◆ DATA PROVIDED
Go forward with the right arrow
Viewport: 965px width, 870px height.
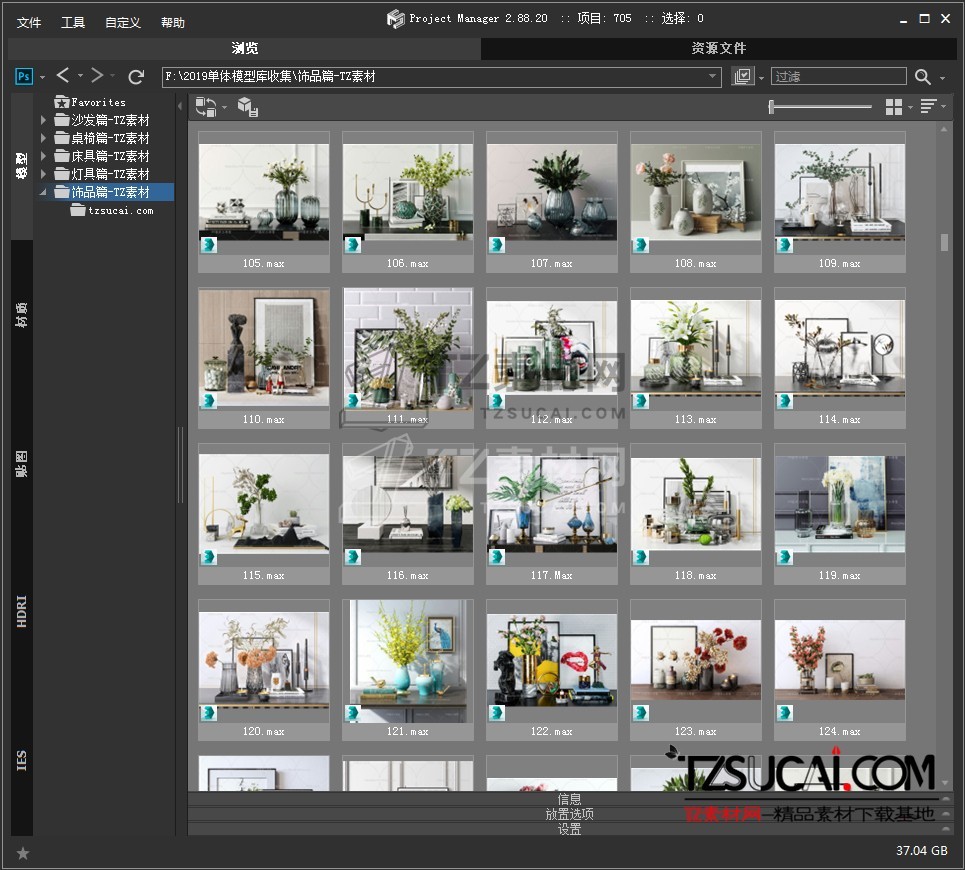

...

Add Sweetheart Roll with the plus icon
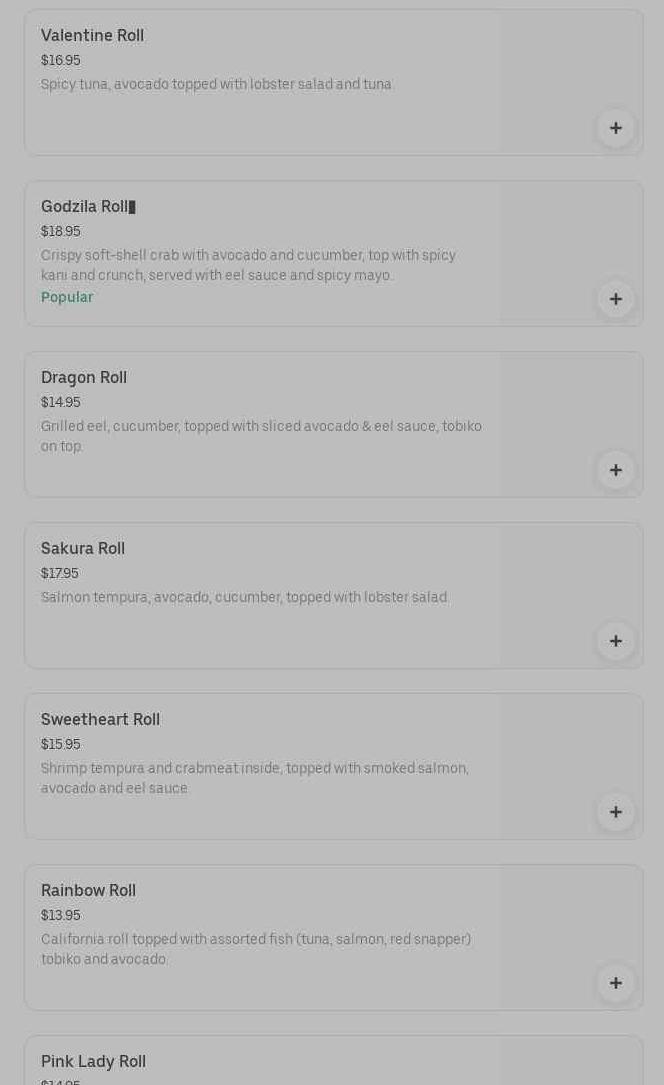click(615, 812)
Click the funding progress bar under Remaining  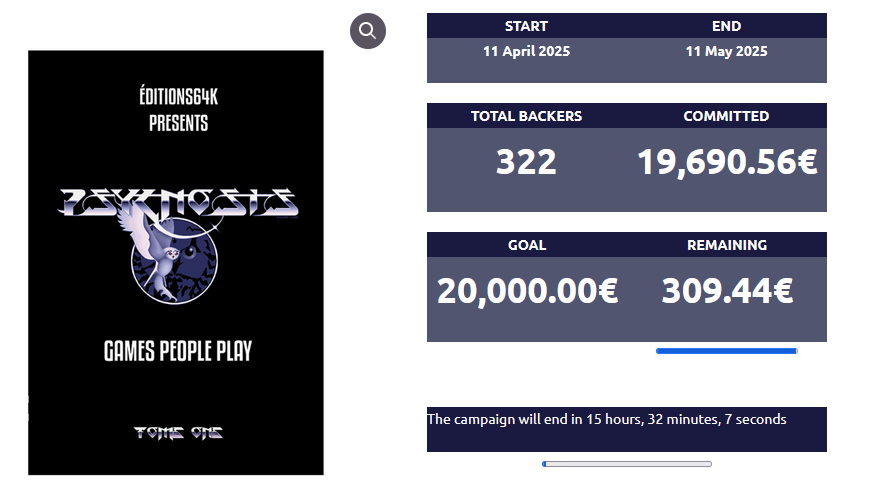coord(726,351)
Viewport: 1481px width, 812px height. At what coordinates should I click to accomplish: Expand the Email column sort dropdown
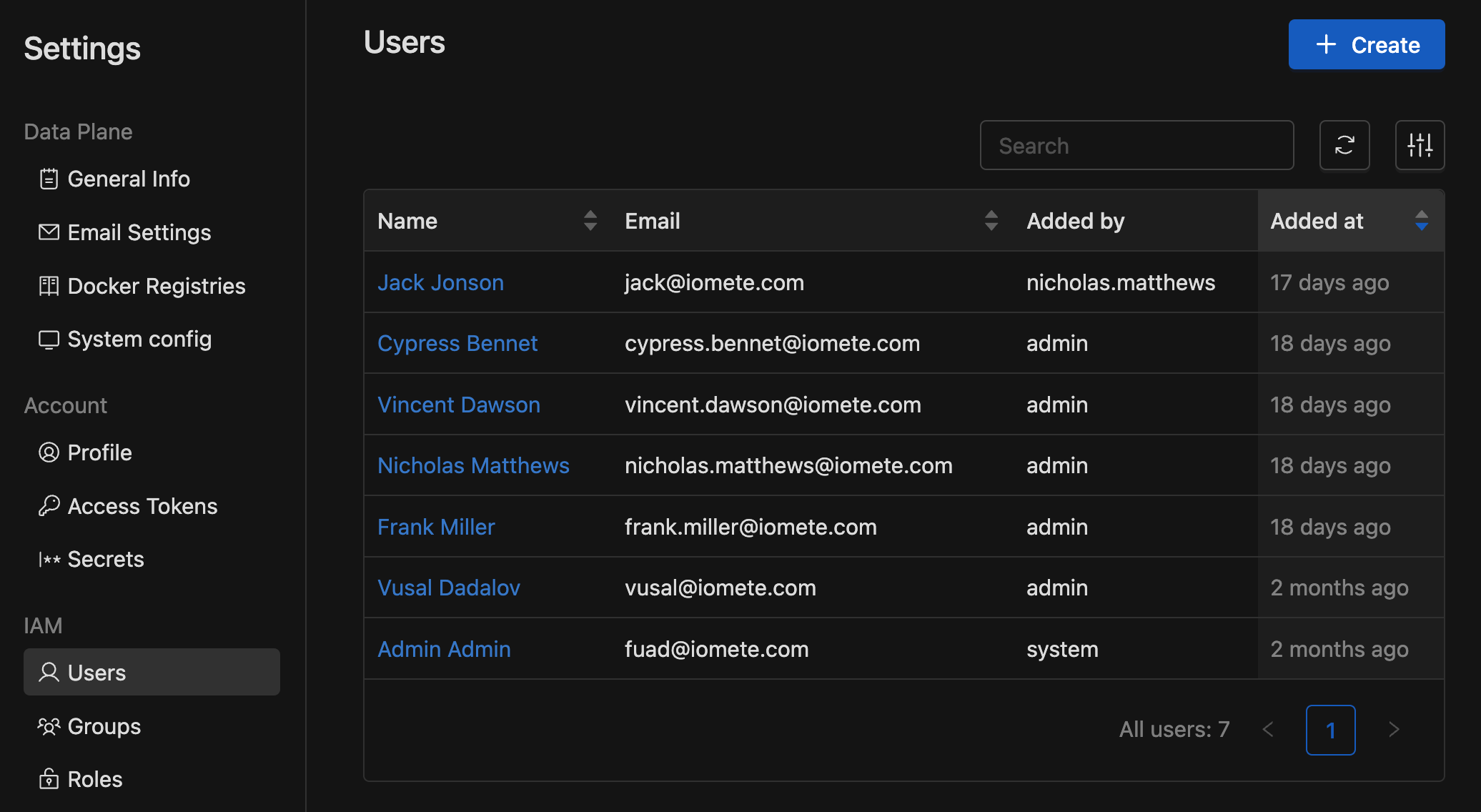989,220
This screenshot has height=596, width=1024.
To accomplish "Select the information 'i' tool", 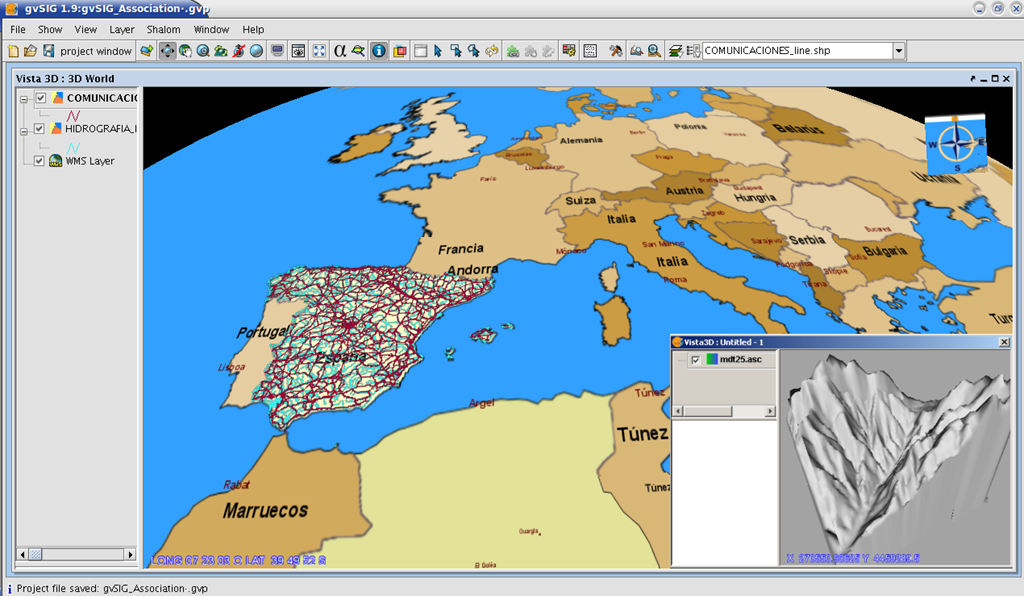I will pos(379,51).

◆ WORK TO COMPLETE
Scan the lines above for "Go forward with the right arrow" and for "Viewport: 965px width, 870px height.". Repeat exactly the line holding each of them and every line in between.

◆ RESPONSE FOR THIS EXERCISE
Go forward with the right arrow
Viewport: 965px width, 870px height.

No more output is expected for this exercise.